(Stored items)
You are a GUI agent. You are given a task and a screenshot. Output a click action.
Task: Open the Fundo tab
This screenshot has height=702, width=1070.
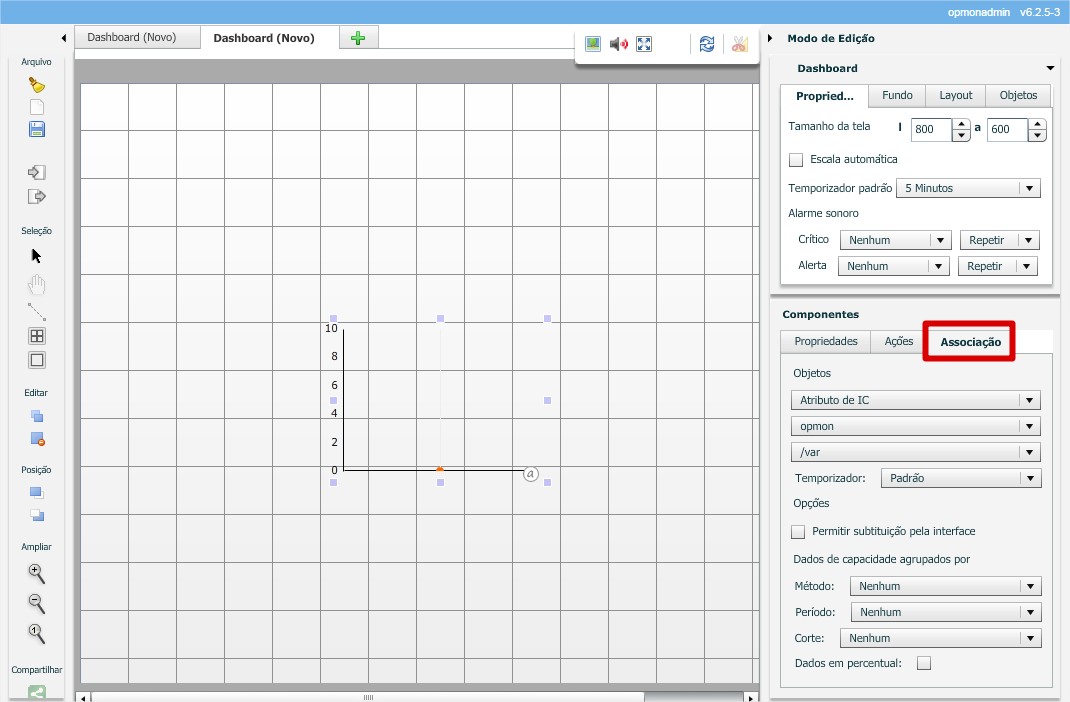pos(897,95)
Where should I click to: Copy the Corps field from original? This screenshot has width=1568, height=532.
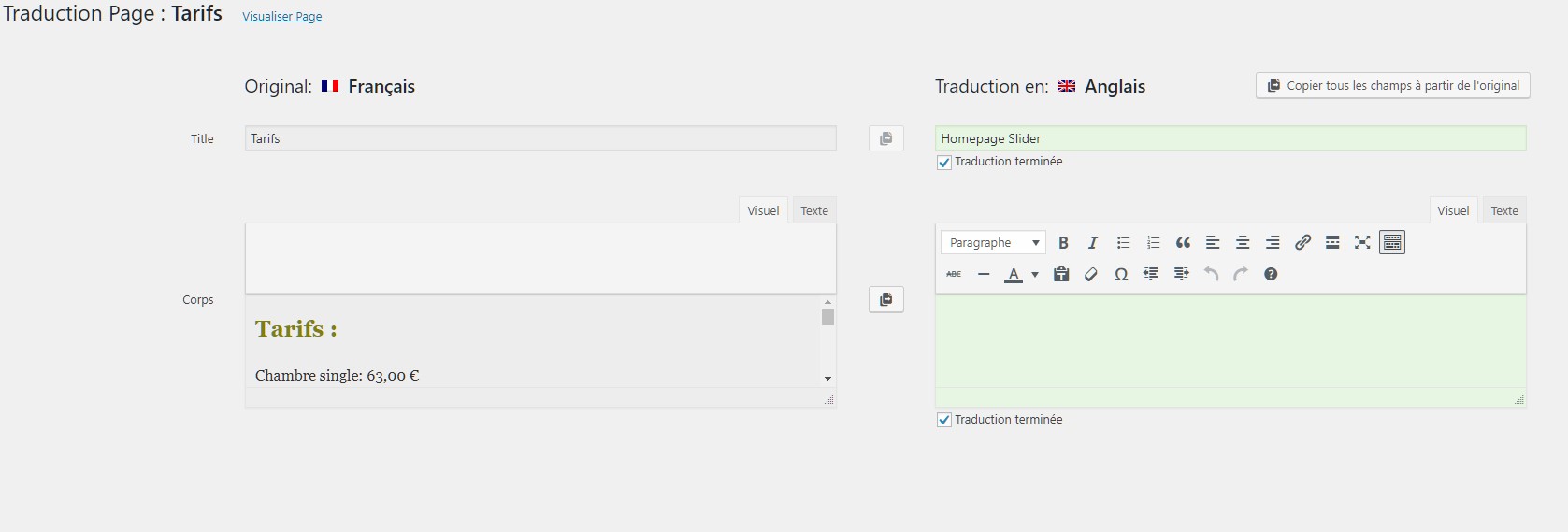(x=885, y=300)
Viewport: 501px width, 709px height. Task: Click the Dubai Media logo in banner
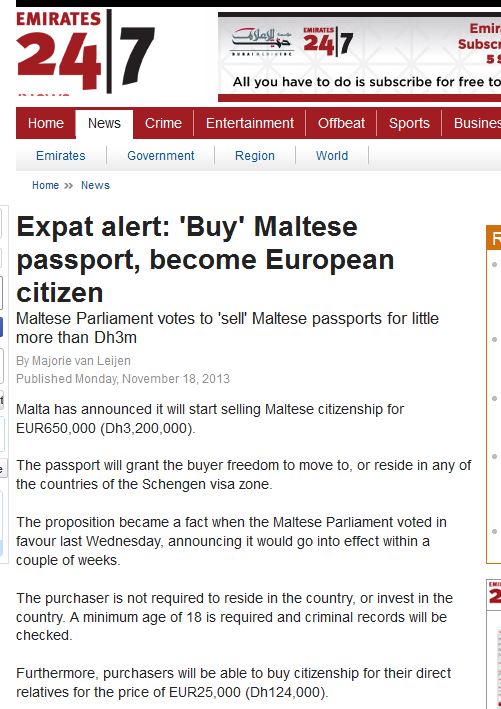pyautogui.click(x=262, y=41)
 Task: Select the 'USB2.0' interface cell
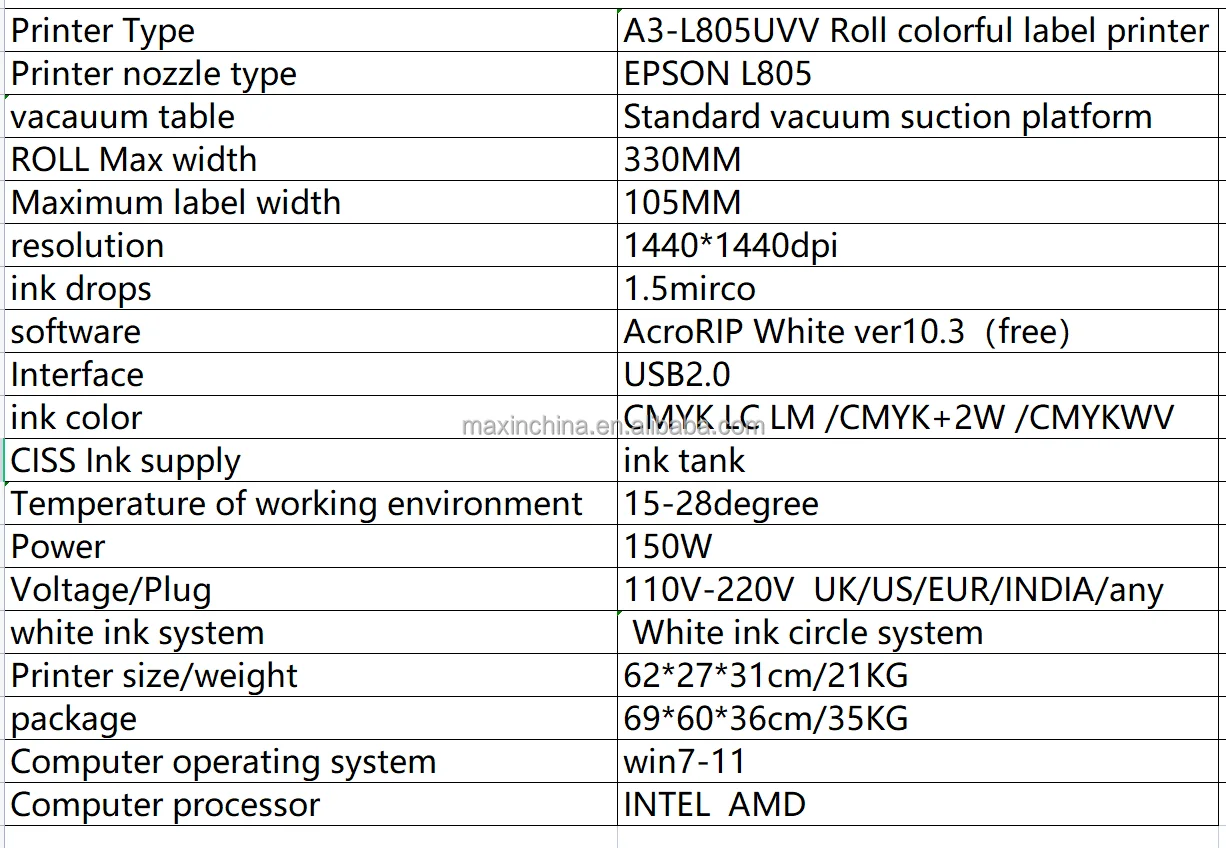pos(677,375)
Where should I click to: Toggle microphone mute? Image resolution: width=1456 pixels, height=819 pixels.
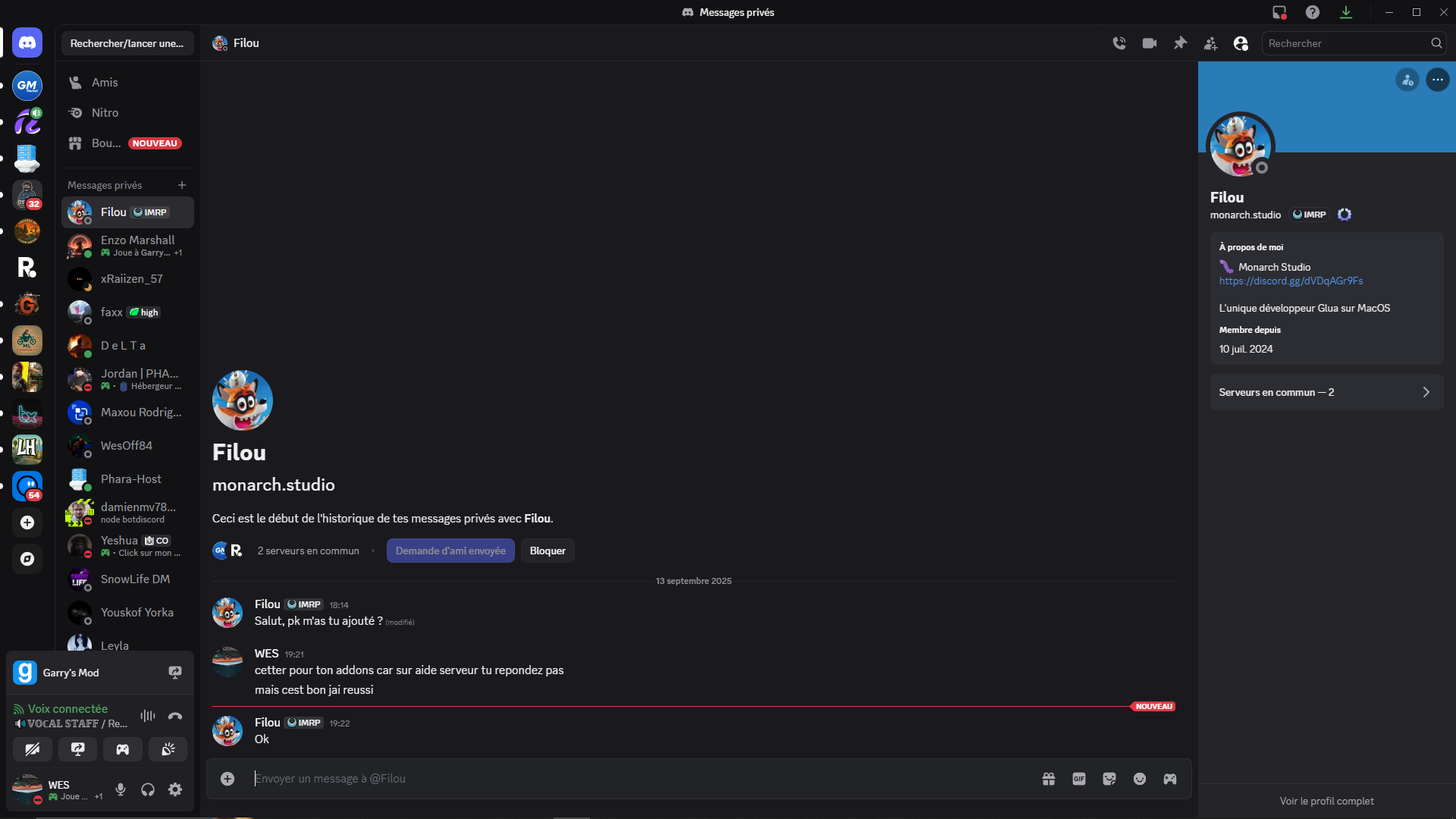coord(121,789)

WORK INSTRUCTIONS = Skipping any pictures, copy the line that holds "Task: Select the 'USB2.0' interface cell" and each line after it through the last line of the records, unchanged, and no other lines.

RESPONSE TO THIS TASK =
 Task: Select the 'USB2.0' interface cell
pos(677,375)
Where should I click to: Toggle microphone mute? Image resolution: width=1456 pixels, height=819 pixels.
coord(121,789)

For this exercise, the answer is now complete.